The MVC Framework is encoding characters that it knows it needs to encode, but leaving those that are valid URL characters (e.g. & % ? * /). This is because these are valid URL characters, although they are special chracters in a URL that might not acheive the result you are after.
Try using the Microsoft Anti-Cross Site Scripting library. It contains several Encode methods, which encode all the characters (including #, and characters in other languages). As for decoding, the browser should handle the encoded Url just fine, however if you need to manually decode the Url, use Uri.UnescapeDataString
Hope that helps.
Escaping of forward slahes and dots in path part of url is prohibited by security reason (althrough, it works in mono).
Html.BuildUrlFromExpression needs to be fixed then, would submit this upstream to the MVC project... alternatively do the encoding to the string before passing to BuildUrlFromExpression, and decode it when it comes back out on the other side.
It may not be readily fixable, as IIS may be handling the decoding of the url string beforehand... may need to do some more advanced encoding/decoding for alternative path characters in the utility methods, and decode on your behalf coming out.
I've seen similar posts on this. Too me, it looks like a flaw in MVC. The function would be more appropriately named "BuildUrlFromEncodedExpression". Whats worse, is that the called function needs to decode its input parameters. Yuk.
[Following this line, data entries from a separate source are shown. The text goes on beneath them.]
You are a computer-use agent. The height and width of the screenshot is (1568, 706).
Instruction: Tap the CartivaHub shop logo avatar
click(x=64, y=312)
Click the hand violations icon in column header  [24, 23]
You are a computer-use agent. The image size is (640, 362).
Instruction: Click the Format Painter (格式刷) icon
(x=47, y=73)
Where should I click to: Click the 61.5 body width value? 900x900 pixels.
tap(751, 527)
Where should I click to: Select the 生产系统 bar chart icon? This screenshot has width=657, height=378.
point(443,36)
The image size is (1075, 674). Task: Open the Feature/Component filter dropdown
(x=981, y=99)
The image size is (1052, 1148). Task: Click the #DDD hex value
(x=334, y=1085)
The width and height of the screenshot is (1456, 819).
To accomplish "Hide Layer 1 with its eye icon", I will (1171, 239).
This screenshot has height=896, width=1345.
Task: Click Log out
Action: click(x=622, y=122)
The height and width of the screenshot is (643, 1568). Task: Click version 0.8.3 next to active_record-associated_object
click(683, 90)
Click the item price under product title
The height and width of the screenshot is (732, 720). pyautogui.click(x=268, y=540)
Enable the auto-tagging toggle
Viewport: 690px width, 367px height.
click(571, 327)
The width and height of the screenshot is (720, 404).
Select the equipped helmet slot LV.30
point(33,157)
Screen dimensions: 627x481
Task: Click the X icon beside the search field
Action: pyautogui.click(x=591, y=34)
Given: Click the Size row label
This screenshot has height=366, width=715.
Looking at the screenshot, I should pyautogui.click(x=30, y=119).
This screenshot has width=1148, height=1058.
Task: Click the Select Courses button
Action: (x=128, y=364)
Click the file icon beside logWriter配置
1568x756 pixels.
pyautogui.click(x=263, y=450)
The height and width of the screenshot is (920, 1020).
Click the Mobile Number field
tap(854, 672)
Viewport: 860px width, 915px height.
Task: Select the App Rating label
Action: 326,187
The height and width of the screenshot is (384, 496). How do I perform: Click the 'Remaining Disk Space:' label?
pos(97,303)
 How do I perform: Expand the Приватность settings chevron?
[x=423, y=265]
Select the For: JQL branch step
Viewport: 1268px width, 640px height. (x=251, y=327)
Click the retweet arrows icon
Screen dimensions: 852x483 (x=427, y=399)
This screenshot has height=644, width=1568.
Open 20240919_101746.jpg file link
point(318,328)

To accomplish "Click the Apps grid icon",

If there is any overlap between the characters encoded BuildUrlFromExpression() and the characters encoded by the caller (who, I think might fairly just encode any non-alphanumeric for simplicities sake) then you have potential for nasty bugs.
Server.URLEncode or HttpServerUtility.UrlEncode
I see what you're saying now - I didn't realize the question was specific to MVC. Looks like a limitation of that part of the MVC framework - particularly BuildUrlFromExpression is doing some URL encoding, but it knows that also needs some of those punctation as part of the framework URLs.
And also unfortunately, URLEncoding doesn't produce an invariant, i.e.
URLEncode(x) != URLEncode(URLEncode(x))
Wouldn't that be nice. Then you could pre-encode your variables and they wouldn't be double encoded.
There's probably an ASP.NET MVC framework best practice for this. I guess another thing you could do is encode into base64 or something that is URLEncode-invariant.
Have you tried using the Server.UrlEncode() method to do the encoding, and the Server.UrlDecode() method to decode?
I have not had any issues with using it for passing items.